Check each line of the records below for the word "Click" and copy those where it appears.

> _Data to process_
+===+
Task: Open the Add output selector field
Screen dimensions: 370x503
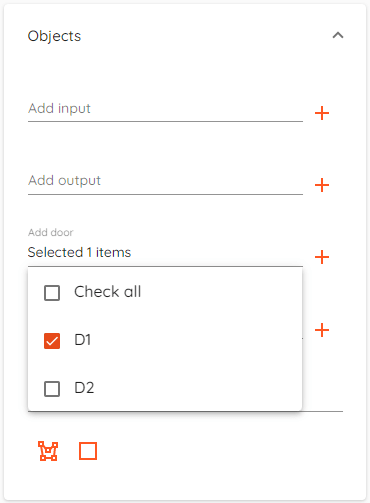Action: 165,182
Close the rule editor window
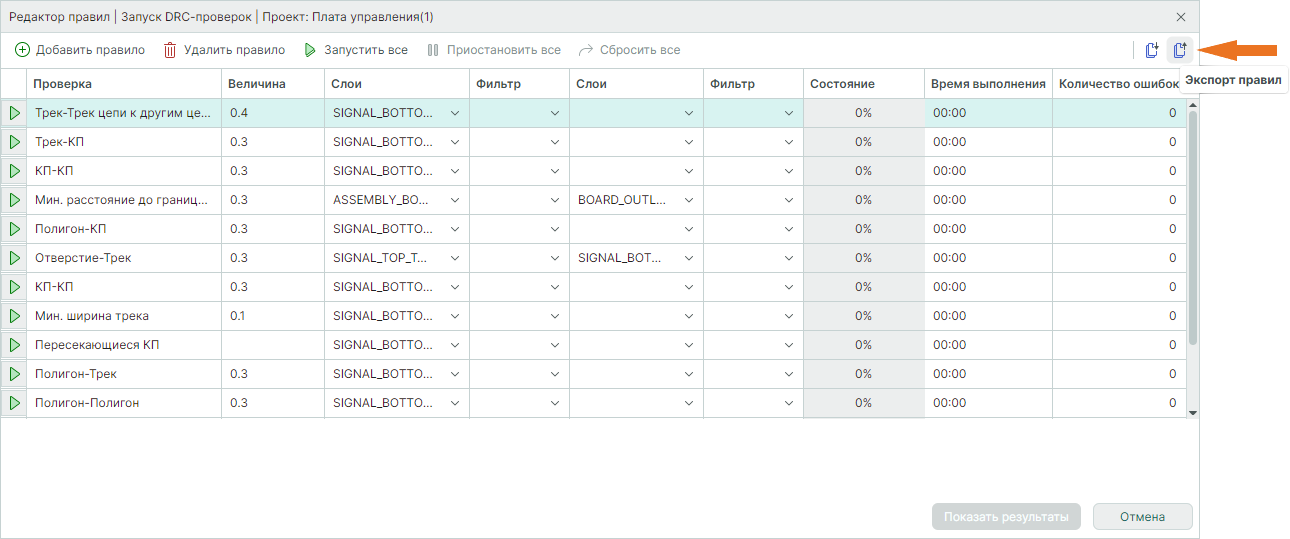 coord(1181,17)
+===+
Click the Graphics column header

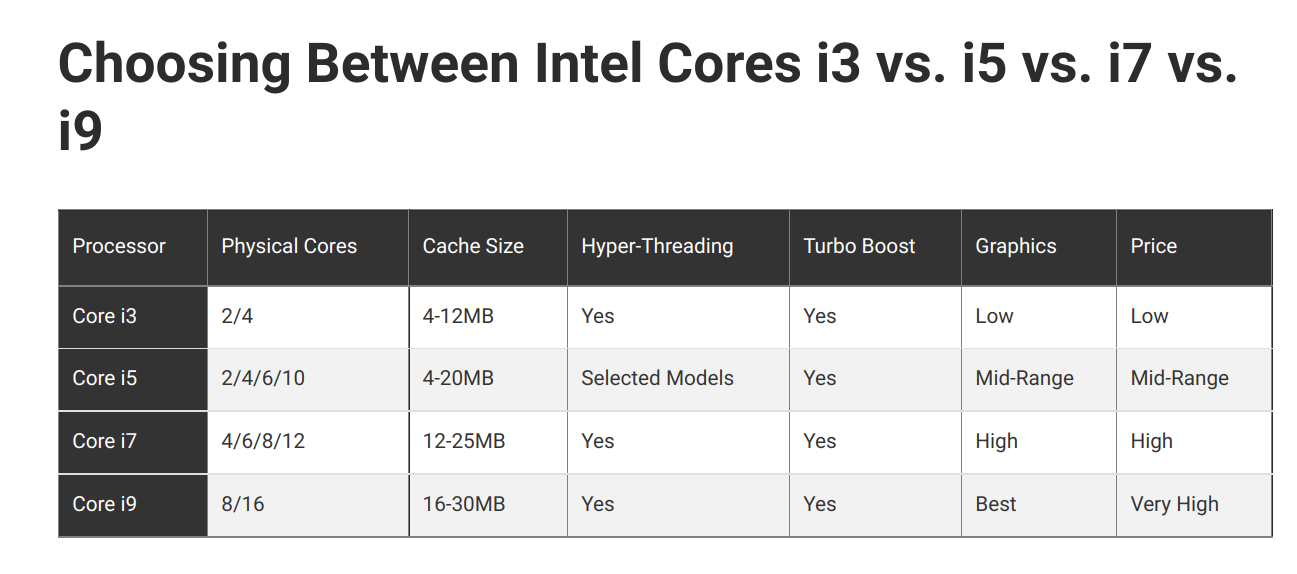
+===+
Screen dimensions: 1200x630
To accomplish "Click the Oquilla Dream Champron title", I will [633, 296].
+===+
> _Response below_
Click the Graphics column header
To accomplish "Click the Oquilla Dream Champron title", I will [633, 296].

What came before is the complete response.